The Baltic Triangle is a development area in Liverpool city centre. Liverpool City Council originally defined the area as being bounded by Liver Street, Park Lane, Parliament Street and Chaloner Street / Wapping. However, since the closure of Cains Brewery and its resurgence as Cains Brewery Village, Liverpool council have extended the Baltic Triangle area through to Hill Street.

The area is home to a growing number of creative and digital businesses, which sit alongside a range of independent food and drink traders; the Baltic's Camp and Furnace was named, in 2013, by the Times as one of the top 20 coolest restaurants in Britain.

History

There is much debate about the origin of the name, Baltic Triangle. It is believed it may be due to the area being the site of timber warehouses that stored wood imported from Norway. Other suggestions include that the area was home to a small but lucrative whaling industry and is named after the fishing grounds. The area is also home to the Gustav Adolf Scandinavian church. During the nineteenth century the area was settled by a large immigrant community especially from Ireland.

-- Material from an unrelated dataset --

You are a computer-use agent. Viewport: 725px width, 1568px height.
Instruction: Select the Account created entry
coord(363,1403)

Liverpool City Council unveiled plans in March 2018 to increase the area the Baltic Triangle currently makes up, extending it to include the Dock Road, Sefton Street and Brunswick Station. The move was designed to stop an increase in the number of housing developments and protect space for businesses.
The council announced in January 2019 that LDA Design has been appointed to draft a Spatial Regeneration Framework to guide the future development the area. The completed report, when adopted by the council after public consultation, will be used as a Supplementary Planning Document to inform any planning applications in the area.

The Baltic Triangle Area CIC
A Community Interest Company was formed in 2010 and created the first vision manifesto for stakeholders in the area. The document outlined the core values of running a business in the Baltic Triangle and the area's mission to stay independent.

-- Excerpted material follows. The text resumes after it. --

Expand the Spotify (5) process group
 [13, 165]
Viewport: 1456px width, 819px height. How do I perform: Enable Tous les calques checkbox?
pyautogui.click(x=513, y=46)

The Area Manifesto was updated in 2019 to reflect the business changes and development within district.

The CIC has been active lobbying the council and other official bodies for the necessities of a growing economy in Liverpool. These include transport, parking facilities and safe area to cross on the busy streets.

Transport
The region sits between Liverpool Central and Brunswick railway stations on Merseyrail's Northern Line. Until its closure in 1917 the area was served by Liverpool St James railway station. With the resurgence of the Baltic Triangle in the early 2010s interest grew in reopening the station. Liverpool City Region Combined Authority announced in August 2019 that they were planning to use part of a £172 million funding package for reopening the station, subject to the plans being approved.